Exercise prompt:
Every line below that carries the word "effect" needs to be copied.

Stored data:
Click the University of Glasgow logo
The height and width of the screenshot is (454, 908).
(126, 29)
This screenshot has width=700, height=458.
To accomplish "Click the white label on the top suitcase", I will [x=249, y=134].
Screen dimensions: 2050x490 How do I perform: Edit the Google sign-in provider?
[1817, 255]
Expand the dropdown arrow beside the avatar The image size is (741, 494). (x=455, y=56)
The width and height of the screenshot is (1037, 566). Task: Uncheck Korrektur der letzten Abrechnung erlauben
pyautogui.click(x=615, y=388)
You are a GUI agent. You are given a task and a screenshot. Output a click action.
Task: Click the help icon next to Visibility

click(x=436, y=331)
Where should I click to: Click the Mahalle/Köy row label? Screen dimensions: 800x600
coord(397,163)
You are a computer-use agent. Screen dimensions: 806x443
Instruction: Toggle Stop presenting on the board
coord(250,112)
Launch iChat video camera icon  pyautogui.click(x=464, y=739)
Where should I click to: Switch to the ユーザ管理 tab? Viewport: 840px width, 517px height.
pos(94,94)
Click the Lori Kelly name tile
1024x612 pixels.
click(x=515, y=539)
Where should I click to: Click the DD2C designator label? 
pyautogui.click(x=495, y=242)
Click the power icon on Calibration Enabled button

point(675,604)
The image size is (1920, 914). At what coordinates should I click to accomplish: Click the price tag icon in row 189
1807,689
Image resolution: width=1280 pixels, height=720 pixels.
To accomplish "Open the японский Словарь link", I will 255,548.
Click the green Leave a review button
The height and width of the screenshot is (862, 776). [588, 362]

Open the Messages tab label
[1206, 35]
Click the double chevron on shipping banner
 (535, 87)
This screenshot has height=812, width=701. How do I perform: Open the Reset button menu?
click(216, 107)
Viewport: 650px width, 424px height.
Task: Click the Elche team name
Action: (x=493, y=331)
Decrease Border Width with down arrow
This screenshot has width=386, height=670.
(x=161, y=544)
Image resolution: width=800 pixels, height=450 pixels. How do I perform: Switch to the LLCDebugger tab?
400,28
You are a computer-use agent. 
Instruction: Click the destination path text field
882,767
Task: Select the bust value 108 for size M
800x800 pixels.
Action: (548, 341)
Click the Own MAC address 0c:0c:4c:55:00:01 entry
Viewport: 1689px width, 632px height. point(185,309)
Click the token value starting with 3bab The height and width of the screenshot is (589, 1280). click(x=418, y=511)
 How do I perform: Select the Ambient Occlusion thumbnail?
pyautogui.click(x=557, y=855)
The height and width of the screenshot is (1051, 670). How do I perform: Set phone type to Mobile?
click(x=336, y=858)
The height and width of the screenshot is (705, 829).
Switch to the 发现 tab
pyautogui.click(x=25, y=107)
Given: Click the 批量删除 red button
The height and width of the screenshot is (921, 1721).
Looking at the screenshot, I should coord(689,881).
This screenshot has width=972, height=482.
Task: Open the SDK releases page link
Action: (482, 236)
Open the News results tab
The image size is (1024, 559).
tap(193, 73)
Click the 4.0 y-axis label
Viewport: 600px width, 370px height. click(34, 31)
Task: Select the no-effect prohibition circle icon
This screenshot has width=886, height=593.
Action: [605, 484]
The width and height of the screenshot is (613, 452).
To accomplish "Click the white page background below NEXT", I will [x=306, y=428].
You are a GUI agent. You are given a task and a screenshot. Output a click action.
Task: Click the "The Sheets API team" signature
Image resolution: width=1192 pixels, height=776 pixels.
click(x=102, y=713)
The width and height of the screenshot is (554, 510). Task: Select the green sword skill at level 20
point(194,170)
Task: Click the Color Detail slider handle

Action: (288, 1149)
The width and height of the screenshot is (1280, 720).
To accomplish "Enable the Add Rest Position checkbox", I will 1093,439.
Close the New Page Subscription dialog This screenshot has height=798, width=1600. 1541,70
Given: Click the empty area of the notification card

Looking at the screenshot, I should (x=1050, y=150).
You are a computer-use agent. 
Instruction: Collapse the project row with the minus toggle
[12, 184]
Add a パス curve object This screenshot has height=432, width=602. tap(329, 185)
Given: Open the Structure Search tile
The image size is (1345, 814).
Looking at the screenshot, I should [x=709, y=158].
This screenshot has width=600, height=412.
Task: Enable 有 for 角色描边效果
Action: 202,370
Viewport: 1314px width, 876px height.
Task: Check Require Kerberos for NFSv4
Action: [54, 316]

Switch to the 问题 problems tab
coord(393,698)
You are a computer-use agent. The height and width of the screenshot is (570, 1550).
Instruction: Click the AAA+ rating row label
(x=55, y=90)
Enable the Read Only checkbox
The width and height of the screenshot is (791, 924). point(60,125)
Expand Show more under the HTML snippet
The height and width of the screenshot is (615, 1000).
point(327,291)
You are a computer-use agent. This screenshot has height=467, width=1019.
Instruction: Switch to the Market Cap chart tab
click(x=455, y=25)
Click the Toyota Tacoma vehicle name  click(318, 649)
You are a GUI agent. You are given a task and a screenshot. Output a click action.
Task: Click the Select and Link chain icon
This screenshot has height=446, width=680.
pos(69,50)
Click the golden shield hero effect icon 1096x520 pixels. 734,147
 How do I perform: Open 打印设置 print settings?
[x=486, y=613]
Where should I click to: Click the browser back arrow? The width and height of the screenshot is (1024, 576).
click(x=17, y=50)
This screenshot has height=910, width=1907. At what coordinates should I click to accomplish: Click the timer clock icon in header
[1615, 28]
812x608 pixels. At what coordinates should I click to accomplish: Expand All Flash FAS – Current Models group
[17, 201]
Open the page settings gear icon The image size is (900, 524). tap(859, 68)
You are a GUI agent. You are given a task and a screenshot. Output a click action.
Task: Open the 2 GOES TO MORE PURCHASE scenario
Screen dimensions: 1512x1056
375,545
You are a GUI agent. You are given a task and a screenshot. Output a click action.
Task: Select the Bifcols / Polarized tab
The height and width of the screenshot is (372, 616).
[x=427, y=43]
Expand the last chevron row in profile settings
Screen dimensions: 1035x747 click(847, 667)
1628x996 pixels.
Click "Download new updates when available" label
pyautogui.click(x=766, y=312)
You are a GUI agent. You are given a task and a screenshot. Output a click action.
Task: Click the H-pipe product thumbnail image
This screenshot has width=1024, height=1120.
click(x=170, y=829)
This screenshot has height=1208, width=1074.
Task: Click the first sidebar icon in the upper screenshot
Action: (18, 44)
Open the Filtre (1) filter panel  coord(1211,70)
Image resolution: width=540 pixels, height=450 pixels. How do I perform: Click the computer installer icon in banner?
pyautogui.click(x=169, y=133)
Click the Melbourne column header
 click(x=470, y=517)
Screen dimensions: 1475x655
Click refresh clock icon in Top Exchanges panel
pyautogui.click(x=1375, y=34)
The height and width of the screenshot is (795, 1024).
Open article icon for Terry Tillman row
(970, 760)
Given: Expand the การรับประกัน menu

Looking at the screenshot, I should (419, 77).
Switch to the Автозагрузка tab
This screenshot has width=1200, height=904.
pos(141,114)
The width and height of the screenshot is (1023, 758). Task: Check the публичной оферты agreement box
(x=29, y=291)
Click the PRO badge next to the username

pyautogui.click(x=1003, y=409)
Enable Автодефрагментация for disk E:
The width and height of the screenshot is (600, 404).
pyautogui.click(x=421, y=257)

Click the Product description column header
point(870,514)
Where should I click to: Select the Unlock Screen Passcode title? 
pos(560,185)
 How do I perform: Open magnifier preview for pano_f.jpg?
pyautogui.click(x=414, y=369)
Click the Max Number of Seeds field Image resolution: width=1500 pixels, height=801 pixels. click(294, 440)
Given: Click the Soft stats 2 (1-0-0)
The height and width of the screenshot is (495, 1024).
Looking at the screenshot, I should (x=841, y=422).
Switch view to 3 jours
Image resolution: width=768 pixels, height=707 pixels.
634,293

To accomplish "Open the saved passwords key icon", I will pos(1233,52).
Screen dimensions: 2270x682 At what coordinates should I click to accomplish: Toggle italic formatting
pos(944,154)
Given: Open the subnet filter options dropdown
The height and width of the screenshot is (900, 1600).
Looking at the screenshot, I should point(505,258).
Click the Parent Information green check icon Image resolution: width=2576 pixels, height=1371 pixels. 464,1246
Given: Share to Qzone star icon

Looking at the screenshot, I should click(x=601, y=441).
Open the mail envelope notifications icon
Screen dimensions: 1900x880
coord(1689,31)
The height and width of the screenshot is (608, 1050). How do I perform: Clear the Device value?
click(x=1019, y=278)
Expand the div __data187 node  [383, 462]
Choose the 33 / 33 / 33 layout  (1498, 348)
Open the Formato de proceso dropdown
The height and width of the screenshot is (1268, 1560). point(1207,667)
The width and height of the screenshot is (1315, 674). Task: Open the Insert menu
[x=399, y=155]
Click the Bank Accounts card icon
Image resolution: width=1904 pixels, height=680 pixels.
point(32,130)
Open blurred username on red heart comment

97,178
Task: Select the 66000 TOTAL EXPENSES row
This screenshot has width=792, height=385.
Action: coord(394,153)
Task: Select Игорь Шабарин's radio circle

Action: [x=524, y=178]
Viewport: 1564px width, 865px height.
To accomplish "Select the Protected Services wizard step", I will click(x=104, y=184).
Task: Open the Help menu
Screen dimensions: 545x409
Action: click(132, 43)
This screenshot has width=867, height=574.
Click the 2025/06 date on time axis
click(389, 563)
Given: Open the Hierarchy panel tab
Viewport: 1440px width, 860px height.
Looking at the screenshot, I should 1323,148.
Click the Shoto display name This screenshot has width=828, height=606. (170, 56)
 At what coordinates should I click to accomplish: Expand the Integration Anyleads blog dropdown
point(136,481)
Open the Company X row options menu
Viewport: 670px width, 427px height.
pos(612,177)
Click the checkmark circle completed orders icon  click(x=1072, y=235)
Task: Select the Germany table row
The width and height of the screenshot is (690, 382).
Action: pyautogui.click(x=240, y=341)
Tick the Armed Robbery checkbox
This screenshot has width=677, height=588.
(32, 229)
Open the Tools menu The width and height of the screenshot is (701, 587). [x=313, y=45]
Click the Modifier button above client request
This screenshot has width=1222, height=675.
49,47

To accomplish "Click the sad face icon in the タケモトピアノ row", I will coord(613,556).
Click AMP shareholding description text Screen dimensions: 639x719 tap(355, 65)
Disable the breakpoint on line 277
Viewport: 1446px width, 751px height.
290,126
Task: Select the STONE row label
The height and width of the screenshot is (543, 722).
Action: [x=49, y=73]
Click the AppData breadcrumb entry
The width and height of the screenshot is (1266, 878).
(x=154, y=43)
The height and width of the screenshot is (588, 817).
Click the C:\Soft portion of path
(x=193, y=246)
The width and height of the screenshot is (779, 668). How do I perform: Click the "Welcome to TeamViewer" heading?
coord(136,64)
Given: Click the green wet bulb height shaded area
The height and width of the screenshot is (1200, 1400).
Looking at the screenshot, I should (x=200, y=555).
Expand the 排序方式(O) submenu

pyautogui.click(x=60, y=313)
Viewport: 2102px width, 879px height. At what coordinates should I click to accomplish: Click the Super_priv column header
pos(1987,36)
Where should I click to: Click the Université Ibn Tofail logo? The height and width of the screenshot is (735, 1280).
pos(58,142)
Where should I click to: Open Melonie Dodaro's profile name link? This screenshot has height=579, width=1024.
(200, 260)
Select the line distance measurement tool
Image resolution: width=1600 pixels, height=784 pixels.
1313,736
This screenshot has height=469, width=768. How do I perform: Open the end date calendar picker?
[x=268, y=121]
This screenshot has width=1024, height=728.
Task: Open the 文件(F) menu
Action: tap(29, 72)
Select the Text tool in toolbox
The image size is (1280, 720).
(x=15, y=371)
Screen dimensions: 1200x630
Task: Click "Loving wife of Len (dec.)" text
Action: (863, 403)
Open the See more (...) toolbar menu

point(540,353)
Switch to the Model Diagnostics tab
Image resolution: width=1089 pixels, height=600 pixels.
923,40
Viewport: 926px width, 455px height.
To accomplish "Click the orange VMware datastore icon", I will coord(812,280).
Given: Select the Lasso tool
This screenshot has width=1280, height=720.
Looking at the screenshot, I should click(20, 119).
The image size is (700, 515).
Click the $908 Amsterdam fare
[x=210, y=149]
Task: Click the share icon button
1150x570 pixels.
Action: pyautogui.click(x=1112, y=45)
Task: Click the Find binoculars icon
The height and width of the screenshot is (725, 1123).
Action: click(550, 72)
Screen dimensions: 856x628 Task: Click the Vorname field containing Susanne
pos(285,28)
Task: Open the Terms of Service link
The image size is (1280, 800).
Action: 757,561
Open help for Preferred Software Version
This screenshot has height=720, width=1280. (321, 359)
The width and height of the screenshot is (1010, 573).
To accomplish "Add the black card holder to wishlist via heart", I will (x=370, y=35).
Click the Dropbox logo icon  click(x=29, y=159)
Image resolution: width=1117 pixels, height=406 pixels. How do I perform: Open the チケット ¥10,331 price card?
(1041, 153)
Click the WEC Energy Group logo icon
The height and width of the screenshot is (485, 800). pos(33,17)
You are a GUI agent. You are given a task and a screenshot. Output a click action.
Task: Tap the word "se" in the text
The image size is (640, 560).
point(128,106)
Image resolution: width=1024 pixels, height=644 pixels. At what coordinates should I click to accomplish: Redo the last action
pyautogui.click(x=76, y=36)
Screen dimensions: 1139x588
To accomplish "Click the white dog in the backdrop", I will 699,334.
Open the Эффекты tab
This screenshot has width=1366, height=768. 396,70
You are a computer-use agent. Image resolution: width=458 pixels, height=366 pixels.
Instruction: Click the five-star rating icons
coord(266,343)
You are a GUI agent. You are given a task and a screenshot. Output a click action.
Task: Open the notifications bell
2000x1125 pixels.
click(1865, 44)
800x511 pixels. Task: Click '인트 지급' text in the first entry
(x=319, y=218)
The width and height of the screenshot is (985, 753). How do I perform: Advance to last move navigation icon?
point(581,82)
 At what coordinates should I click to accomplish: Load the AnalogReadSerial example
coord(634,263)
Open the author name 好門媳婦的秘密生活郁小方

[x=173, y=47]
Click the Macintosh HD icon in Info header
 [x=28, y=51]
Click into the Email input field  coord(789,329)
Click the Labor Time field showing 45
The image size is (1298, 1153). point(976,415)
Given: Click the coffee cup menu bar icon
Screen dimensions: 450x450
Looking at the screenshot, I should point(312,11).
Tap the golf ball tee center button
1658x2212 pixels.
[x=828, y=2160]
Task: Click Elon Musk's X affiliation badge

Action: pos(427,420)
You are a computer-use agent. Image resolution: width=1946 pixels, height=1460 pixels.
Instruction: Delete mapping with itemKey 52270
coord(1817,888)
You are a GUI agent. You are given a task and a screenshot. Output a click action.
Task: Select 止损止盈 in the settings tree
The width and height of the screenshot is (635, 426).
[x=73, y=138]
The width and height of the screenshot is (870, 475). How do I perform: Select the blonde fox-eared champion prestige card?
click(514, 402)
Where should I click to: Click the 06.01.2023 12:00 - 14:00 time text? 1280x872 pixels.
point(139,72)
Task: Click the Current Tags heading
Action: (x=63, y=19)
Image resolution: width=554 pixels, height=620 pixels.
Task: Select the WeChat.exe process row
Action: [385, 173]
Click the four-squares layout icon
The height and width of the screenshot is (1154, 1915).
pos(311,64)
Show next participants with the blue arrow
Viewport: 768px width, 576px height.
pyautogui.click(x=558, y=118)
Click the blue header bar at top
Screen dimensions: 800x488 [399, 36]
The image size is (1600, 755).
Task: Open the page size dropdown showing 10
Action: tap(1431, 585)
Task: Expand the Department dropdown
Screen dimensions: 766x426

Response to this exercise:
Task: Select the no-effect prohibition circle icon
Click the golden shield hero effect icon 1096x520 pixels. 734,147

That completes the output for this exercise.